Aww, she’s one of these chicks. I lay back down. My shirt comes up a little and she comments on the hair on my stomach. Then, we start talking about her stomach. I take this as a cue to sit up and lift her shirt up to look at her stomach.
She’s a small girl, she has a nice stomach. I put my hand on it. Then, I move my hand up her shirt and grab her breast and play with her nipple a bit. She doesn’t stop me, but looks at me with a sad, almost fearful look on her face, “stop!” she says. That’s enough to get me to stop.
I lay back down. She seems offended that I’m trying to fuck her, “you’re coming on too strong,” she says, “I like to move slow, you’re moving too fast.”
“Really?” I say, “I don’t get the whole moving slow thing. I’m used to moving fast, I guess.”
“Maybe that’s why your relationships never work.”
“This is coming from a girl who’s never been in a relationship.”
She shuts up when I say that. I guess she doensn’t have a retort for that. We watch the game, me laying down, her sitting up. We talk a little bit – a little about the game, a little about relationships or whatever, but the conversation never really gets engaging. We’re probably both high at this point and this is after a few drinks, too. She makes a comment about that, with sadness in her voice, “So, you think you can just buy me a few drinks, get me high and then have sex with me?”
“Girl, calm down. Calm down. You’re good, calm down.”
I didn’t even know how to respond to her at this point. She’s actually pissing me off a little. I’m not mad that she’s not willing to put out after the first date, that’s somewhat common and okay. I’m more just frustrated that she seems to not want me to touch her at all and that she’s not even willing to lay down with me.
She’s putting her own damn pussy on a pedestal, tell me I have to “wait a couple months” and that she thinks “it’s worth waiting for.” I’m just confused by the mixed signals. She seemed so into me when we were just at the bar. Also the comment about her liking my sex drive had my hopes up as well, and now she’s talking about waiting a couple of months.
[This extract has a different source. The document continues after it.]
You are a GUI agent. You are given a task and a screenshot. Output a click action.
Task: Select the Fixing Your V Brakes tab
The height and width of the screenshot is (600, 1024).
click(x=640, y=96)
What a buzzkill.
The Lakers are blowing the Jazz out to take game 4, so we don’t even wait until the end of the game for me to take her home.
It’s good to get out of the bedroom. It was hard just laying there with a cute chick who’s acting all timid, scared and offended. I just wanted to grab her and do so many things to her, but I had to just lay there and chill out. I wanted to fuck bad. This girl is real cute – just my type, I know the sex could be great.
Anyway, we walk out to the car, her holding onto my arm. I drive her back home. On the way home she’s talking about how she’s going to bake some cookies from scratch later this week and bring me some. Sounds cool to me. Then, we get to her apartments and I’m looking for a place to park, so I can walk her to the door.
“What are you doing? You could have just dropped me off in front of my building?”
“I was going to park and walk you in.”
“Naw, you don’t have to do that, just drop me off in front of my building.”
“Naw, girl, I’m a walk you in.”
“No, I don’t want you to. Just drop me off.”
I pull up in front of her building and drop her off. That was a weird way to end the date. She didn’t even want to be walked in?
The date went so well at the bar, but it seemed to go downhill back at my place. Just the fact that she seemed so offended that I was trying to fuck her and she seemed a little timid and scared and a little regretful that she came over was such a turn off to me. I’m so dissappointed. Maybe, I read this chick all wrong, but I thought she was into me and that she was down. Now, I’m just confused.